- Short exercise
Copy the stretch from "In the Autumn" through "the viola part." in the passage on Schubert's early training, renaming "convent" as "seminary" wherever it appears.

In the Autumn of 1808, Schubert was chosen as a boy-soprano for the court choir of the Kaiser. In the closed boarding school of the Vienna city convent, the court organist and violist Wenzel Ruczicka, who led the orchestra of the convent, gave instrumental lessons, instruction in harmony and thorough-bass. But also Rucsicka soon said of Schubert: ``He had learned it from dear God above.''

As first soprano of the court choir, as first violinist, and as an assistant director of the convent orchestra, Schubert soon learned all the works of significance. Daily, in the convent, symphonies and overtures of Haydn, Mozart, Beethoven, among others, were played. Quartet playing was also kept up in the convent, just as later in Schubert's house circles, wherein Franz took the viola part.

Antonio Salieri, Vienna's highest musical authority, took great note of Schubert, and instructed him through several years, almost daily. There Schubert learned the fundamentals of compositional technique, from simple counterpoint to the composition of fugues, became knowledgeable in instrumentation and recitative, and learned to know a profound repertory of opera and theatrical music.

More essential for Schubert's later mastery of his art, than the workmanship of composition, which he always mastered in the shortest possible time, were his own arrangements of the great works of Haydn, Mozart, and especially Beethoven. Schubert tried to discover the fundamental idea of a composition, the musical metaphor, to draw it out fully in his own mind, and with his own musical means to formulate it anew.

Dataset entries:

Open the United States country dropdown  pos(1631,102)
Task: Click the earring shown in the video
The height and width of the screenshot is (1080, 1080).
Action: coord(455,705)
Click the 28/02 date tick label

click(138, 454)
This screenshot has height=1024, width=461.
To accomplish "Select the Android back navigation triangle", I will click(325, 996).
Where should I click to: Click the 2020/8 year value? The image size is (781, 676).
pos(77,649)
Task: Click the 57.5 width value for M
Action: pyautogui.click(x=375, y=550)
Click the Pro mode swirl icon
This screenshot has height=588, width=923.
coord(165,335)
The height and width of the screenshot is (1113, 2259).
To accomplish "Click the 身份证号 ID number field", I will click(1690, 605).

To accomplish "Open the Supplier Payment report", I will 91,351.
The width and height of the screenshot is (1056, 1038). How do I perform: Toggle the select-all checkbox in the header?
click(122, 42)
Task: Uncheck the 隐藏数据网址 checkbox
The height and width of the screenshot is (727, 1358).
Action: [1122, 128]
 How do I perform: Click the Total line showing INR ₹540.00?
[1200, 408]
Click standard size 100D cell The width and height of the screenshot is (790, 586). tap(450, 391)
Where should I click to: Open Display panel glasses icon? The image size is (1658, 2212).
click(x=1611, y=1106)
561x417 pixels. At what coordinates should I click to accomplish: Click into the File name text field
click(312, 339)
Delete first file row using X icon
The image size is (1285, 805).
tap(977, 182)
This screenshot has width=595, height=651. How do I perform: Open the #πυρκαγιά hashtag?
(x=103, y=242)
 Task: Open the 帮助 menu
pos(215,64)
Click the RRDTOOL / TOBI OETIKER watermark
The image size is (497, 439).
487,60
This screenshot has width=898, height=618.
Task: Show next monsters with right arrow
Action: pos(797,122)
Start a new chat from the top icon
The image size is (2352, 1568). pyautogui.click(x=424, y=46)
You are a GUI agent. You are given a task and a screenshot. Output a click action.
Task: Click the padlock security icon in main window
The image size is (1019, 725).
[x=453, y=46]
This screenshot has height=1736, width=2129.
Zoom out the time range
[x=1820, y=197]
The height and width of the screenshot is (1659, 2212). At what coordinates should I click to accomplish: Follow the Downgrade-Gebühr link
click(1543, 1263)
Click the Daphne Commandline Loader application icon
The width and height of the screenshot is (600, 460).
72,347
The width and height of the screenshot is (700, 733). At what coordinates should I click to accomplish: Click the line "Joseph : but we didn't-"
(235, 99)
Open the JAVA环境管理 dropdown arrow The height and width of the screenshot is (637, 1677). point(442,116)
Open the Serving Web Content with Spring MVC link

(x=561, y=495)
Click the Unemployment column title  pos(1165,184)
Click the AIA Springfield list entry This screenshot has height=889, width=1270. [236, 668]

- Task response
In the Autumn of 1808, Schubert was chosen as a boy-soprano for the court choir of the Kaiser. In the closed boarding school of the Vienna city seminary, the court organist and violist Wenzel Ruczicka, who led the orchestra of the seminary, gave instrumental lessons, instruction in harmony and thorough-bass. But also Rucsicka soon said of Schubert: ``He had learned it from dear God above.''

As first soprano of the court choir, as first violinist, and as an assistant director of the seminary orchestra, Schubert soon learned all the works of significance. Daily, in the seminary, symphonies and overtures of Haydn, Mozart, Beethoven, among others, were played. Quartet playing was also kept up in the seminary, just as later in Schubert's house circles, wherein Franz took the viola part.